§ TASK DATA
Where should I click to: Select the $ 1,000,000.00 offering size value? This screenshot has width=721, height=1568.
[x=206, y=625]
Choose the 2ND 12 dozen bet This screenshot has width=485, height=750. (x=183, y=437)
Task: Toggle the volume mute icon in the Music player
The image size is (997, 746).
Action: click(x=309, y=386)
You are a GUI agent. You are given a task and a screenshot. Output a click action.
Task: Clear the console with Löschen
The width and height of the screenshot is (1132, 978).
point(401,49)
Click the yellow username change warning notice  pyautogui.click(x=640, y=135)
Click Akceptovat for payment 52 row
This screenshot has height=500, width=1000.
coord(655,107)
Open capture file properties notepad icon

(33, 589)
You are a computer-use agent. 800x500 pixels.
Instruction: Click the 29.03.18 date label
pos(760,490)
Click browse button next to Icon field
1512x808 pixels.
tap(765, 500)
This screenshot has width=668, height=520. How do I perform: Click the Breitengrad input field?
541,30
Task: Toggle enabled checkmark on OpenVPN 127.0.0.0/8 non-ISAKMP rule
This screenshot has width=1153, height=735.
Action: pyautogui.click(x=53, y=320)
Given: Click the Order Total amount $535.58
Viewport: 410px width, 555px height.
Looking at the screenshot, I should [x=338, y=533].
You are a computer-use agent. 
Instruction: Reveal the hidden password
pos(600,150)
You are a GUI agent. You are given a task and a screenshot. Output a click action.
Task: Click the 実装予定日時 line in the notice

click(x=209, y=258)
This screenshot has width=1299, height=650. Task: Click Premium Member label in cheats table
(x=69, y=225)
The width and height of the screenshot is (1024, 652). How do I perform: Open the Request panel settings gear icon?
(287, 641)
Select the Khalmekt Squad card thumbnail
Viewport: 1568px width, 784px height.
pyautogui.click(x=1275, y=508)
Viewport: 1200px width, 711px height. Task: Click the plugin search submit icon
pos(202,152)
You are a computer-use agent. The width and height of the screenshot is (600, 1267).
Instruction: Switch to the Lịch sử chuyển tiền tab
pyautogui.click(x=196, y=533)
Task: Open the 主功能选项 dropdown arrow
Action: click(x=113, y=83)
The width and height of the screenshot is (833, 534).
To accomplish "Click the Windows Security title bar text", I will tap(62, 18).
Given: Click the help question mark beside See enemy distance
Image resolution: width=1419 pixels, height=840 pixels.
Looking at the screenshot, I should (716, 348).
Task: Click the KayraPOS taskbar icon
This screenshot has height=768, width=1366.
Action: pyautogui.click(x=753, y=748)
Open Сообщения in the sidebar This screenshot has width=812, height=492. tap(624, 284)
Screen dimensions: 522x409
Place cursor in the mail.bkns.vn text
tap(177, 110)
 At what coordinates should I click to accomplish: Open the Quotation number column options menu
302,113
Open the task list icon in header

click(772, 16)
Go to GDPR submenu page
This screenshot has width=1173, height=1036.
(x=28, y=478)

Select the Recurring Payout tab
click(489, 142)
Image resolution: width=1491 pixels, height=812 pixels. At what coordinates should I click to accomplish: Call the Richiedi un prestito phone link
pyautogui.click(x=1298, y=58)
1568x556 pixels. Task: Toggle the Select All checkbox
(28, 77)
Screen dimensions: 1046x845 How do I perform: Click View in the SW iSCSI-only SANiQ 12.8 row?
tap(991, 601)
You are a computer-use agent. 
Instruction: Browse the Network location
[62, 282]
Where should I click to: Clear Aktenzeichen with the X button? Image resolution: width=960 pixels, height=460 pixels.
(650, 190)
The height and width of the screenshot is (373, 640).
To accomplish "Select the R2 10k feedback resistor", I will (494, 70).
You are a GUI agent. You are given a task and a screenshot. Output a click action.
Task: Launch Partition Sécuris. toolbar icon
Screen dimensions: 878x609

§ PROBLEM TO SOLVE
With nothing added or dropped, write out the listing again.

§ ANSWER FOR THIS EXERCISE
Where should I click to: Select the $ 1,000,000.00 offering size value? This screenshot has width=721, height=1568.
[x=206, y=625]
Choose the 2ND 12 dozen bet This screenshot has width=485, height=750. (x=183, y=437)
Task: Toggle the volume mute icon in the Music player
The image size is (997, 746).
Action: click(x=309, y=386)
You are a GUI agent. You are given a task and a screenshot. Output a click action.
Task: Clear the console with Löschen
The width and height of the screenshot is (1132, 978).
point(401,49)
Click the yellow username change warning notice  pyautogui.click(x=640, y=135)
Click Akceptovat for payment 52 row
This screenshot has height=500, width=1000.
coord(655,107)
Open capture file properties notepad icon

(33, 589)
You are a computer-use agent. 800x500 pixels.
Instruction: Click the 29.03.18 date label
pos(760,490)
Click browse button next to Icon field
1512x808 pixels.
tap(765, 500)
This screenshot has width=668, height=520. How do I perform: Click the Breitengrad input field?
541,30
Task: Toggle enabled checkmark on OpenVPN 127.0.0.0/8 non-ISAKMP rule
This screenshot has width=1153, height=735.
Action: pyautogui.click(x=53, y=320)
Given: Click the Order Total amount $535.58
Viewport: 410px width, 555px height.
Looking at the screenshot, I should [x=338, y=533].
You are a computer-use agent. 
Instruction: Reveal the hidden password
pos(600,150)
You are a GUI agent. You are given a task and a screenshot. Output a click action.
Task: Click the 実装予定日時 line in the notice

click(x=209, y=258)
This screenshot has width=1299, height=650. Task: Click Premium Member label in cheats table
(x=69, y=225)
The width and height of the screenshot is (1024, 652). How do I perform: Open the Request panel settings gear icon?
(287, 641)
Select the Khalmekt Squad card thumbnail
Viewport: 1568px width, 784px height.
pyautogui.click(x=1275, y=508)
Viewport: 1200px width, 711px height. Task: Click the plugin search submit icon
pos(202,152)
You are a computer-use agent. The width and height of the screenshot is (600, 1267).
Instruction: Switch to the Lịch sử chuyển tiền tab
pyautogui.click(x=196, y=533)
Task: Open the 主功能选项 dropdown arrow
Action: click(x=113, y=83)
The width and height of the screenshot is (833, 534).
To accomplish "Click the Windows Security title bar text", I will tap(62, 18).
Given: Click the help question mark beside See enemy distance
Image resolution: width=1419 pixels, height=840 pixels.
Looking at the screenshot, I should (716, 348).
Task: Click the KayraPOS taskbar icon
This screenshot has height=768, width=1366.
Action: pyautogui.click(x=753, y=748)
Open Сообщения in the sidebar This screenshot has width=812, height=492. tap(624, 284)
Screen dimensions: 522x409
Place cursor in the mail.bkns.vn text
tap(177, 110)
 At what coordinates should I click to accomplish: Open the Quotation number column options menu
302,113
Open the task list icon in header

click(772, 16)
Go to GDPR submenu page
This screenshot has width=1173, height=1036.
(x=28, y=478)

Select the Recurring Payout tab
click(489, 142)
Image resolution: width=1491 pixels, height=812 pixels. At what coordinates should I click to accomplish: Call the Richiedi un prestito phone link
pyautogui.click(x=1298, y=58)
1568x556 pixels. Task: Toggle the Select All checkbox
(28, 77)
Screen dimensions: 1046x845 How do I perform: Click View in the SW iSCSI-only SANiQ 12.8 row?
tap(991, 601)
You are a computer-use agent. 
Instruction: Browse the Network location
[62, 282]
Where should I click to: Clear Aktenzeichen with the X button? Image resolution: width=960 pixels, height=460 pixels.
(650, 190)
The height and width of the screenshot is (373, 640).
To accomplish "Select the R2 10k feedback resistor", I will (494, 70).
You are a GUI agent. You are given a task and a screenshot. Output a click action.
Task: Launch Partition Sécuris. toolbar icon
Screen dimensions: 878x609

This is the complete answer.